• _TASK DESCRIPTION_
Retype every line from the start of the data down to and including the line with "The height and". Skip the pictures.

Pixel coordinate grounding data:
┌──
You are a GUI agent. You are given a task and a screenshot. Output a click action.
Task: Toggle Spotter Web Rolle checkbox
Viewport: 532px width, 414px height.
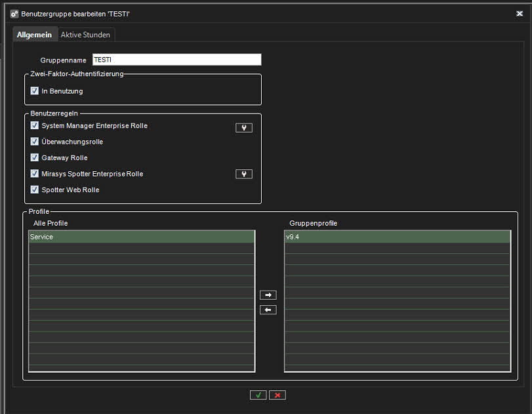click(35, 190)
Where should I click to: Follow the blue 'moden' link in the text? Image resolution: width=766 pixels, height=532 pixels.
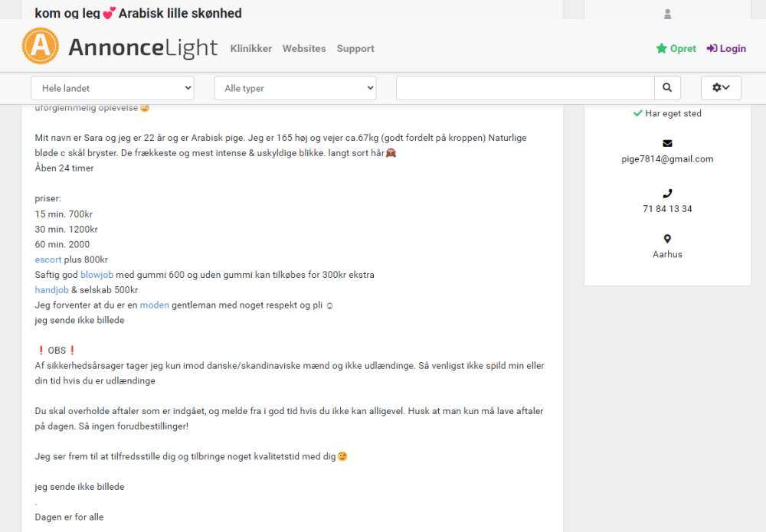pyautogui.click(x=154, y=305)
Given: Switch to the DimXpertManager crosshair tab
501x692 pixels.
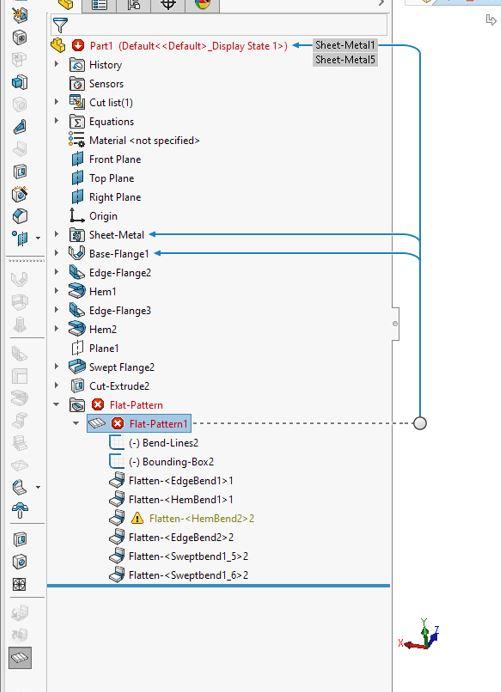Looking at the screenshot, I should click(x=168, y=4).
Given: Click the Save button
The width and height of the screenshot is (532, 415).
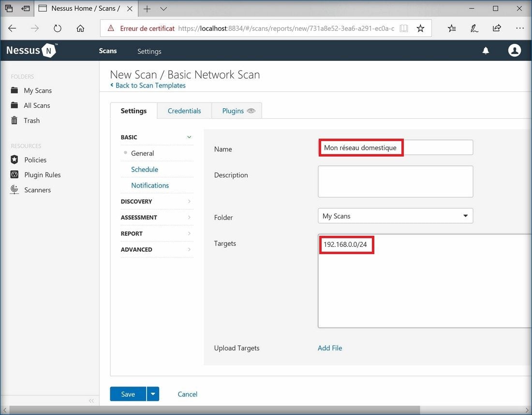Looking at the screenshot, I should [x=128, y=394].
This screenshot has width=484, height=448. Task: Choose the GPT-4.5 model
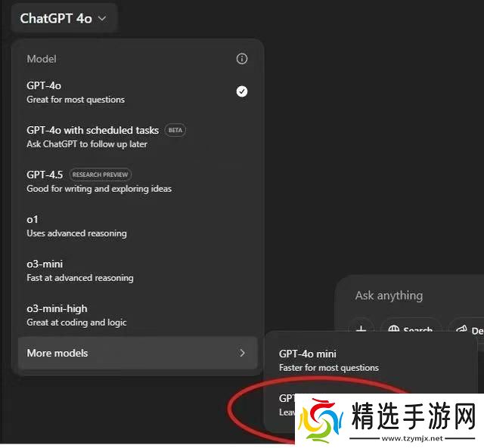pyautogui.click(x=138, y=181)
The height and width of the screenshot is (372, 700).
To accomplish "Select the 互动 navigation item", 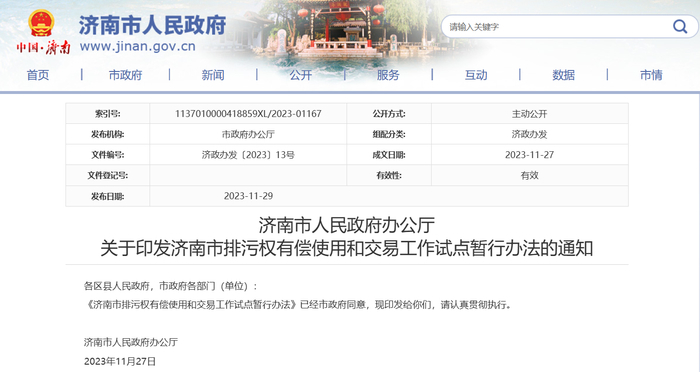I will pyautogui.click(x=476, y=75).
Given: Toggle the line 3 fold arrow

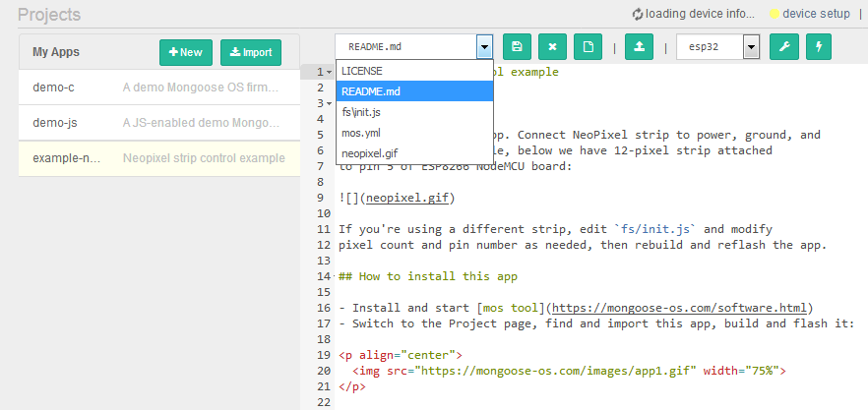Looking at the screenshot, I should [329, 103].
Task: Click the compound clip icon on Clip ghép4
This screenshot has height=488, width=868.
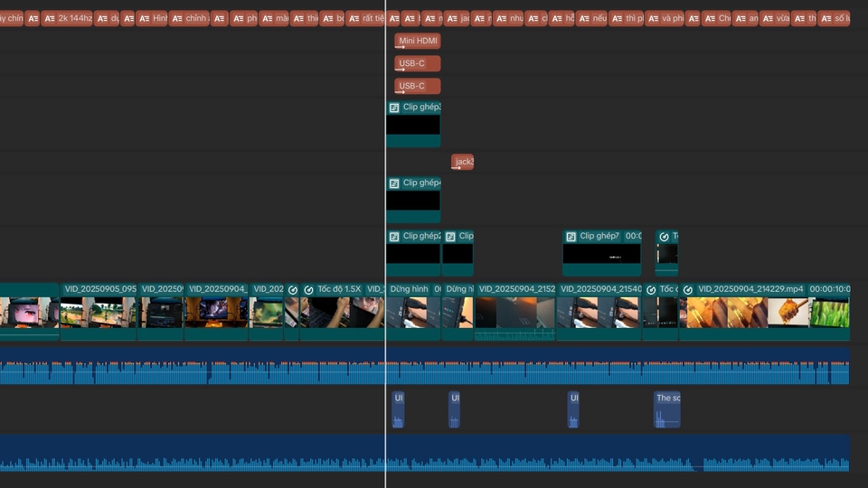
└──
• _EXPECTED ANSWER_
You are a GUI agent. You are given a task and a screenshot. Output a click action.
Task: Toggle Spotter Web Rolle checkbox
Viewport: 532px width, 414px height.
click(35, 190)
Where should I click to: Follow the blue 'moden' link in the text? Image resolution: width=766 pixels, height=532 pixels.
pyautogui.click(x=154, y=305)
Given: Switch to the DimXpertManager crosshair tab
501x692 pixels.
Looking at the screenshot, I should click(x=168, y=4).
Given: Click the Save button
The width and height of the screenshot is (532, 415).
Looking at the screenshot, I should [x=128, y=394].
This screenshot has width=484, height=448. Task: Choose the GPT-4.5 model
pyautogui.click(x=138, y=181)
The height and width of the screenshot is (372, 700).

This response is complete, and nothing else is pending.